# HSO Magma Dataset

In [None]:
from keras.preprocessing import image as keras_image

import os
import glob
import shutil
import matplotlib.pyplot as plt
import zipfile
import urllib.request

## Download & Extract the Dataset

In [None]:
url = 'https://bwsyncandshare.kit.edu/dl/fiHEyLDSnrVJGFd6j1xDDh3r/MagmaDataset.zip'

print('Beginning file download...')
urllib.request.urlretrieve(url,'./MagmaDataset.zip',)

print('Unzip MagmaDataset.zip to ./data...')
with zipfile.ZipFile('./MagmaDataset.zip', 'r') as zip_ref:
    zip_ref.extractall('./data')
print('Download & Extraction finished')

## Constants

In [None]:
CATEGORIES = ['0','1','2','3','4','5','6','7']
dataset_dir = './data/dataset'
train_dir = './data/training'
val_dir = './data/validation'
test_dir = './data/test'

os.path.isdir(dataset_dir)

In [None]:
# clean the data directory
shutil.rmtree(train_dir, ignore_errors=True)
shutil.rmtree(val_dir, ignore_errors=True)
shutil.rmtree(test_dir, ignore_errors=True)
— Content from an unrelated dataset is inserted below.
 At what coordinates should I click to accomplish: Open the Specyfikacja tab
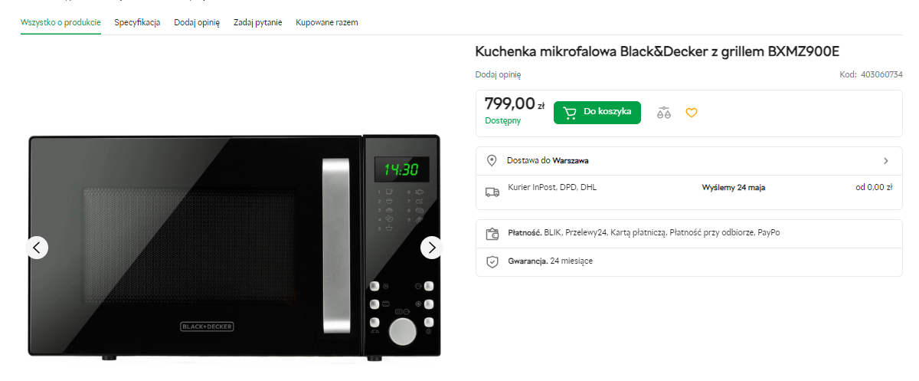click(137, 22)

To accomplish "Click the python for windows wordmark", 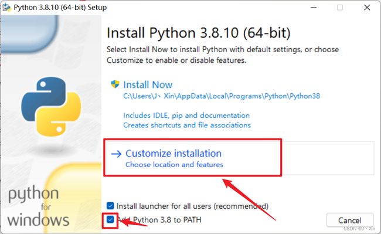I will [38, 206].
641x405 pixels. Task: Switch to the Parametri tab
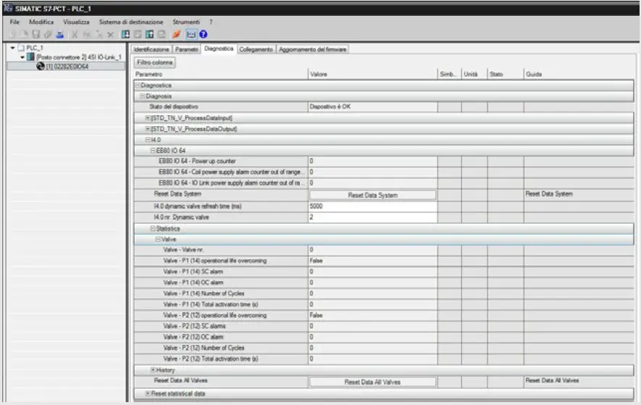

## Distribution of Images to Classes

In [None]:
data=dict()
for x in CATEGORIES:
    data[x] = len(os.listdir(os.path.join(dataset_dir,x)))
print(data)

In [None]:
plt.bar(x=data.keys(), height=data.values())

## Plot Pictures from the Categories

In [None]:
plt.figure(figsize=(15,15))

ROWS =  8

for x in CATEGORIES:
    image_names = glob.glob(dataset_dir+'/'+x +'/*.png')
    idx = int(x)+1
    for i in range(ROWS):
        img = keras_image.load_img(image_names[i],color_mode='rgb',target_size=(100,100),)
        ax = plt.subplot(ROWS,len(CATEGORIES),idx)
        idx += len(CATEGORIES)
        
        ax.imshow(img)
        ax.set_title('')
        ax.tick_params(bottom=False, left=False,  labelleft=False, labelbottom=False)
    
plt.tight_layout()
plt.show()

## Split Dataset in Training,Validation and Test  (80/10/10)

In [None]:
shutil.rmtree(train_dir, ignore_errors=True)
shutil.rmtree(val_dir, ignore_errors=True)
shutil.rmtree(test_dir, ignore_errors=True)

for x in CATEGORIES:
    # get an unsorted list of file names of dir
    image_names = os.listdir(os.path.join(dataset_dir,x))
    image_count = len(image_names)

    # use the first 80% from dataset for training
    image_name_train = image_names[:int(0.8*image_count)]
    # use the next 10% from dataset for validation
    image_name_val = image_names[int(0.8*image_count):int(0.9*image_count)]
    # use the last 10% from dataset for test
    image_name_test = image_names[int(0.9*image_count):]

    os.makedirs(os.path.join(train_dir,x))
    os.makedirs(os.path.join(val_dir,x))
    os.makedirs(os.path.join(test_dir,x))

    print('Spilt Class {} WITH {} IMAGES : {} TRAIN IMAGES | {} VAL IMAGES | {} TEST IMAGES'.format(x,
                                                                                                    image_count,
                                                                                                    len(image_name_train),
                                                                                                    len(image_name_val),
                                                                                                    len(image_name_test)))

    [shutil.copy(os.path.join(dataset_dir,x,file),os.path.join(train_dir,x,file)) for file in image_name_train]
    [shutil.copy(os.path.join(dataset_dir,x,file),os.path.join(val_dir,x,file)) for file in image_name_val]
    [shutil.copy(os.path.join(dataset_dir,x,file),os.path.join(test_dir,x,file)) for file in image_name_test]